→ Excerto do texto:
************
3. Sendo o âmbito do recurso delimitado pelas conclusões do recorrente, sem prejuízo do conhecimento oficioso dos vícios do art. 410º, nº 2 do Código de Processo Penal (AFJ de 19.10.95), as questões a apreciar são a impugnação da matéria de facto e o erro de subsunção, pugnando a recorrente pela procedência da acusação e a condenação do arguido.
(a)Da impugnação da matéria de facto
A recorrente pretende impugnar a matéria de facto ao abrigo do disposto no art. 412º, nº3 do Código de Processo Penal.
Impõe esta norma que, ao impugnar a decisão proferida sobre matéria de facto, o recorrente especifique os concretos pontos de facto que considera incorrectamente julgados e as concretas provas que impõem decisão diversa da recorrida ou as que devem ser renovadas.
************
→ Dados disponíveis:
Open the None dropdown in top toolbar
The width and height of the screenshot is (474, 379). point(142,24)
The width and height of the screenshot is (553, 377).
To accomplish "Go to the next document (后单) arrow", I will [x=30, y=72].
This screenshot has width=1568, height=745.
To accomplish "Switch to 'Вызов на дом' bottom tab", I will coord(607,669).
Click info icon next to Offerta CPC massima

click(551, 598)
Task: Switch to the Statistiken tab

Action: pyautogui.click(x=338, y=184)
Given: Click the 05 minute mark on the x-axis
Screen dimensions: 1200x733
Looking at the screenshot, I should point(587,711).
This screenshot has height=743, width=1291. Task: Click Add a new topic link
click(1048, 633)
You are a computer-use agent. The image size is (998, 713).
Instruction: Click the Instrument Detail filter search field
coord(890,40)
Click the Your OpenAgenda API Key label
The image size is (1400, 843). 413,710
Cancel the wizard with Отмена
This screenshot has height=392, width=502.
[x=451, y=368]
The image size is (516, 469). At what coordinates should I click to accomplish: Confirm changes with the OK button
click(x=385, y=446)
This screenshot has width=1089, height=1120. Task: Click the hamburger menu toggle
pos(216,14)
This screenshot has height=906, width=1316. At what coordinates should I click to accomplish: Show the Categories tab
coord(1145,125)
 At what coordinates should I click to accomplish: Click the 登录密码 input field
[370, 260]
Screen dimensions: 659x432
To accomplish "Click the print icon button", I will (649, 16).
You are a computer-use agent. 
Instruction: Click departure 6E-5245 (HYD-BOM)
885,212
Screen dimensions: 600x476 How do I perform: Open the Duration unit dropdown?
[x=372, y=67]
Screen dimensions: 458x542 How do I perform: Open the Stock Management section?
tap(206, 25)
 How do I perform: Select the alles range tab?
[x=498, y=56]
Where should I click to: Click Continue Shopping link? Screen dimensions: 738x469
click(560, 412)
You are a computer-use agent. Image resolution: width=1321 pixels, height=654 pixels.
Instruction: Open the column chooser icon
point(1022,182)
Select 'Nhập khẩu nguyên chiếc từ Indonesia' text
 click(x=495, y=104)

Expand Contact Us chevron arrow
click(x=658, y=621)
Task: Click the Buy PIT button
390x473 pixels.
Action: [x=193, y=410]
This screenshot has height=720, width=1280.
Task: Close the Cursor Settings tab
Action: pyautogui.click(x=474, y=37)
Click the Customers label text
************
→ Tarefas:
a: Por favor, transcreva sem alterações os registos, desde o início até à linha que contém "will [x=30, y=72].", incluindo esta.
b: Prossiga o texto sobre a impugnação da matéria de facto a partir do ponto em que termina.

→ Respostas por tarefa:
a:
Open the None dropdown in top toolbar
The width and height of the screenshot is (474, 379). point(142,24)
The width and height of the screenshot is (553, 377).
To accomplish "Go to the next document (后单) arrow", I will [x=30, y=72].

b:
Essa especificação deve fazer-se por referência ao consignado na acta, indicando o recorrente as passagens em que se funda a impugnação (nº4 do art. 412º). Na ausência de consignação na acta do início e termo das declarações, bastará “a referência às concretas passagens/excertos das declarações que, no entendimento do recorrente, imponham decisão diversa da assumida, desde que transcritas pelo recorrente”, de acordo com a jurisprudência fixada pelo Supremo Tribunal de Justiça em 08.03.2012 (AFJ nº 3/2012). E será também de considerar assim cumprido o ónus de especificação das concretas provas, na ausência de uma referência às especificações (ausentes) da acta.
No caso, a recorrente procedeu à referência aos concretos excertos e transcreveu as passagens em que funda a impugnação, como se imporia de acordo com a jurisprudência fixada pelo Supremo Tribunal de Justiça (AFJ nº 3/2012), e indicou ainda outras provas (não pessoais). Procedeu também à enumeração dos pontos de facto que considera mal julgados.
Consideram-se, pois, devidamente cumpridos (exemplarmente cumpridos, até) os ónus de especificação dos “concretos pontos de facto” e das “concretas provas”.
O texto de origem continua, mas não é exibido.